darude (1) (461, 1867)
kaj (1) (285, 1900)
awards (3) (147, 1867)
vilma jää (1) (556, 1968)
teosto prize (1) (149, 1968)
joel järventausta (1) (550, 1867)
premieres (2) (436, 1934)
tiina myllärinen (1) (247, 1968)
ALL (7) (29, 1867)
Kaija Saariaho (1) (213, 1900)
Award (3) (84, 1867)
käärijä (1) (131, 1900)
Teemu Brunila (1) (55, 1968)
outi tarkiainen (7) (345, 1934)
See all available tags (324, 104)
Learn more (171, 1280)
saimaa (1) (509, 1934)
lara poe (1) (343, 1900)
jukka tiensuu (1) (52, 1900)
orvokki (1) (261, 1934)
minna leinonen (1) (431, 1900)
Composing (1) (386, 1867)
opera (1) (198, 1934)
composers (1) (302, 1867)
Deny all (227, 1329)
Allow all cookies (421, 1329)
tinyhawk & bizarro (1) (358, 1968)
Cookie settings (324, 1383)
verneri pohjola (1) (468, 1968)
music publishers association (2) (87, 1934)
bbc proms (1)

○ ○ ○ ○

→ WRITTEN PROBLEM: Write out the stretch of the material from the line containing "tinyhawk & bizarro (1) (358, 1968)" through the last line as a numbered list, leaving out any blank lines.

→ SOLUTION TO THE PROBLEM:
1. tinyhawk & bizarro (1) (358, 1968)
2. Cookie settings (324, 1383)
3. verneri pohjola (1) (468, 1968)
4. music publishers association (2) (87, 1934)
5. bbc proms (1)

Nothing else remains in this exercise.